> _Work instruction_:
Lines below starting with the line with "Task: Click into the Reason of Purchase field" and going on through the line with "Given: Click the Updates tab count badge" must be output exactly; the rest of the records must be left out.

> _Given entries_:

<<<<

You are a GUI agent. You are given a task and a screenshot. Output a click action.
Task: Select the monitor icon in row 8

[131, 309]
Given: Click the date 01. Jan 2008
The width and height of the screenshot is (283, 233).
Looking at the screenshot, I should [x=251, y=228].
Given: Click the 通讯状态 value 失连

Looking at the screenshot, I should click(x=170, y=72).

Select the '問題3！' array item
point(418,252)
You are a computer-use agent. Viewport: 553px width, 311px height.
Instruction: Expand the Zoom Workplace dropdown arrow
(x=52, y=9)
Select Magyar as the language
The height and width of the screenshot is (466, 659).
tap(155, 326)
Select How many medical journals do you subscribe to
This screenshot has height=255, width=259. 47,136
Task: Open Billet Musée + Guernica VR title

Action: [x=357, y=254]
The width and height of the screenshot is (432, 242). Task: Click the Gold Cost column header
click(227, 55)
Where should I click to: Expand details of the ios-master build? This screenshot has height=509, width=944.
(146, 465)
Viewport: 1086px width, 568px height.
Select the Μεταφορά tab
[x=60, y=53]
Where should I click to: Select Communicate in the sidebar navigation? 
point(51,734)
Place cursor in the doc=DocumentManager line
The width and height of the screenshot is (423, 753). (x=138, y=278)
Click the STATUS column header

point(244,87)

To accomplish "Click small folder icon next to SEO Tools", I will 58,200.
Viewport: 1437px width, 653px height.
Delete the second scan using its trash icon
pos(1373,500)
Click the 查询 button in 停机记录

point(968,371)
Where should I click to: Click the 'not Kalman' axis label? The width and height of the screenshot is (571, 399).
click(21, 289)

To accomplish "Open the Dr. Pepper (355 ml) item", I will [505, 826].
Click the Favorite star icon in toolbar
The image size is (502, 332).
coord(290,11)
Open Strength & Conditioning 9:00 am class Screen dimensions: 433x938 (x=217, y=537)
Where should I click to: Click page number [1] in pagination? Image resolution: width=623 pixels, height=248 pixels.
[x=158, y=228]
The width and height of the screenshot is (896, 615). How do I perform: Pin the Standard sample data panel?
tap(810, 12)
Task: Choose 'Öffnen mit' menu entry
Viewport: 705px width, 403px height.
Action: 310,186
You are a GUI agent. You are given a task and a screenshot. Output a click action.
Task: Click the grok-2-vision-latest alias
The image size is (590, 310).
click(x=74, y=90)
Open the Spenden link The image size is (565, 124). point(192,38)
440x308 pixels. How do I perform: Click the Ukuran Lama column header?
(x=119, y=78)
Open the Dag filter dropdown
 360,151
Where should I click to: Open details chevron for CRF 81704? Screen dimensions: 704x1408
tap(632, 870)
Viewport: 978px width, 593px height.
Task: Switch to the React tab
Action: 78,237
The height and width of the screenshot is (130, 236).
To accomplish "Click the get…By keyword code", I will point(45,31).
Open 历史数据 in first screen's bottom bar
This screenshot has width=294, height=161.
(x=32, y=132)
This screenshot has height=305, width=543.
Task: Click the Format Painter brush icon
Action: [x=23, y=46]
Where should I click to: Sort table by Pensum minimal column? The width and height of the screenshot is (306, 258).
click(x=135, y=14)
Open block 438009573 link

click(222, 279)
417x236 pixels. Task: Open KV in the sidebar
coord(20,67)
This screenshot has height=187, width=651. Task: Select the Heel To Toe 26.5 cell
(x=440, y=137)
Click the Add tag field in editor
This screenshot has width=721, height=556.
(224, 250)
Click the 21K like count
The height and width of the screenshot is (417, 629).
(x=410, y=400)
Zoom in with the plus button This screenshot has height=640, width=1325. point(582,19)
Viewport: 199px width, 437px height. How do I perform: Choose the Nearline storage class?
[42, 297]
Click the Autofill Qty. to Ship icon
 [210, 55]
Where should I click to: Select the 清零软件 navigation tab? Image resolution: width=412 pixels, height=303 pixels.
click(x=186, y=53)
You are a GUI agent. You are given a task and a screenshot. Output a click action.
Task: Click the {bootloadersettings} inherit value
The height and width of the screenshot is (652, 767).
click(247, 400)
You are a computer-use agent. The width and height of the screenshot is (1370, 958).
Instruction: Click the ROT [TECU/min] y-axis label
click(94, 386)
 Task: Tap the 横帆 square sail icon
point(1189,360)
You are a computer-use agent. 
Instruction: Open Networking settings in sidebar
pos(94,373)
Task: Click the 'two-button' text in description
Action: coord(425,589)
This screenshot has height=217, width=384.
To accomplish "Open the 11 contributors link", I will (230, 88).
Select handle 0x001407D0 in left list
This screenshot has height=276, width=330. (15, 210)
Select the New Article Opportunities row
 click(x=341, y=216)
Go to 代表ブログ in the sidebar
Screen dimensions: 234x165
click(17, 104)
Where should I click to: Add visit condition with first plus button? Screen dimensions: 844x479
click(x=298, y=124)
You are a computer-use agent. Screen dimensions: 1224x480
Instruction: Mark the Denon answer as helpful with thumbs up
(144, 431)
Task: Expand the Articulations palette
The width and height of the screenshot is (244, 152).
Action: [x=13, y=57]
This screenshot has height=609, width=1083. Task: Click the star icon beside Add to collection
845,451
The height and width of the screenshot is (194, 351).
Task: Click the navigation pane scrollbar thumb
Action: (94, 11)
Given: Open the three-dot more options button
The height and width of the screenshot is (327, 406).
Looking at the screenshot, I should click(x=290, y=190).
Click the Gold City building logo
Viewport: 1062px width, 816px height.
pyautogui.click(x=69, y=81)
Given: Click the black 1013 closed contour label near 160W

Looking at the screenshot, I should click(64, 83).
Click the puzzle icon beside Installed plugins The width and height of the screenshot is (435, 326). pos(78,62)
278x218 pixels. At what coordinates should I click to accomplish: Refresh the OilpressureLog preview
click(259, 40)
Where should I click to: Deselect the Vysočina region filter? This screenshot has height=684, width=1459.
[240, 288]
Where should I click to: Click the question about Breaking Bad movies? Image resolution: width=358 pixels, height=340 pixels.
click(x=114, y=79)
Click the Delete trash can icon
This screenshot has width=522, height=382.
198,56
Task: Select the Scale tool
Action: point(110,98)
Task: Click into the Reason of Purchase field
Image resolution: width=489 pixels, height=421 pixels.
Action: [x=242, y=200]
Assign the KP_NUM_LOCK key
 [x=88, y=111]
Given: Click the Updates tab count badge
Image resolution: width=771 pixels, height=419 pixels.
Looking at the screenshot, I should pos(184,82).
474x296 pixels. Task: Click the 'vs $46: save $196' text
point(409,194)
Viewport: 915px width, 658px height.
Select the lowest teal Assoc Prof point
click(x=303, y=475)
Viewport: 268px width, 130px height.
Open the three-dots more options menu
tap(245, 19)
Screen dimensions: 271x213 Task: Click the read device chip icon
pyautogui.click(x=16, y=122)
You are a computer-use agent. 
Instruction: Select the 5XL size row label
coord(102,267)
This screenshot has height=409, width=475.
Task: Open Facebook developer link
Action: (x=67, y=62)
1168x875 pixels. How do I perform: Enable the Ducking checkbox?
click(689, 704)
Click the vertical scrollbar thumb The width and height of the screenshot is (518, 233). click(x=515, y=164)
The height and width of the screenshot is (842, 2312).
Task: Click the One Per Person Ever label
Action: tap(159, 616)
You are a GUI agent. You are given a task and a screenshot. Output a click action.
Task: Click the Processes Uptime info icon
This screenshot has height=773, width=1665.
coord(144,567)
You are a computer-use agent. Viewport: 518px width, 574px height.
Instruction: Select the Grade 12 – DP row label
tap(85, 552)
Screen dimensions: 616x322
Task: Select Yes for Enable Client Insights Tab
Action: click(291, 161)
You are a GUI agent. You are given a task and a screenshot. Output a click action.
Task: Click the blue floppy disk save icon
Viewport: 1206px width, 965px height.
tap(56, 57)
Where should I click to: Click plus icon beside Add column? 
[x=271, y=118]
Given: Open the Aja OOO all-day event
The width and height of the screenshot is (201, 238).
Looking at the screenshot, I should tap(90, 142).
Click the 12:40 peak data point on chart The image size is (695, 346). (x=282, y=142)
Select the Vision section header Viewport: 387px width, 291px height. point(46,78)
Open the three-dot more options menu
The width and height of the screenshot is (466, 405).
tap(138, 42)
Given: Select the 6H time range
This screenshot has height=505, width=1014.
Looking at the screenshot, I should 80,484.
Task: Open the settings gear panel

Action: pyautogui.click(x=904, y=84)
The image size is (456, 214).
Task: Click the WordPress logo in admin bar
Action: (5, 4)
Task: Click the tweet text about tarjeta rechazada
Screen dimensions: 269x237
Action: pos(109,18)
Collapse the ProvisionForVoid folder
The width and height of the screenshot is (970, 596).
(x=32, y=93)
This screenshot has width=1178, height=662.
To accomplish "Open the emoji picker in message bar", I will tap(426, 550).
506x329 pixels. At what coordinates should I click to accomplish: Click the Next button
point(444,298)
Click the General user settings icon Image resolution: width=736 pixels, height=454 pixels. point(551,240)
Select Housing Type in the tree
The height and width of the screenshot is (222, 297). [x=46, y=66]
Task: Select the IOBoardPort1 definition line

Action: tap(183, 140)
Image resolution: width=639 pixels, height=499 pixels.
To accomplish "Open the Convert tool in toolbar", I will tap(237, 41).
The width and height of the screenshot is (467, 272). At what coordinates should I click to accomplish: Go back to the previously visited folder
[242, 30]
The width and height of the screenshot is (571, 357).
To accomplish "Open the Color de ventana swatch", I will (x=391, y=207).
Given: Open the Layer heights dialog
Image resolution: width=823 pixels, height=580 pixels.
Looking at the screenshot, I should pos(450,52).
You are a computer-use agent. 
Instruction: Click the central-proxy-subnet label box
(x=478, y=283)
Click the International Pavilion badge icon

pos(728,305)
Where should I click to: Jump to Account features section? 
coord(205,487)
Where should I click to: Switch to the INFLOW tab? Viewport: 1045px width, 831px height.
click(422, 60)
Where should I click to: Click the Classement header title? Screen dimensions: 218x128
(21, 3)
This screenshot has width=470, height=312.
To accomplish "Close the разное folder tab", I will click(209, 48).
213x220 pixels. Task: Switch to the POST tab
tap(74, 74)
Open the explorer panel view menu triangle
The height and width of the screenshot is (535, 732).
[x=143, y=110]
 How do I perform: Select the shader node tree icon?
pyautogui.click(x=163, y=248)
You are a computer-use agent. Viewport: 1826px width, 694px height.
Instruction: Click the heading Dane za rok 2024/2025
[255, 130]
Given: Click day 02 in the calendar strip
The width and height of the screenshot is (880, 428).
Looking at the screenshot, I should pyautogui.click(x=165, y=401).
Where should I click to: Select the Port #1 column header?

>>>>

> _Written response_:
Task: Click into the Reason of Purchase field
Image resolution: width=489 pixels, height=421 pixels.
Action: [x=242, y=200]
Assign the KP_NUM_LOCK key
 [x=88, y=111]
Given: Click the Updates tab count badge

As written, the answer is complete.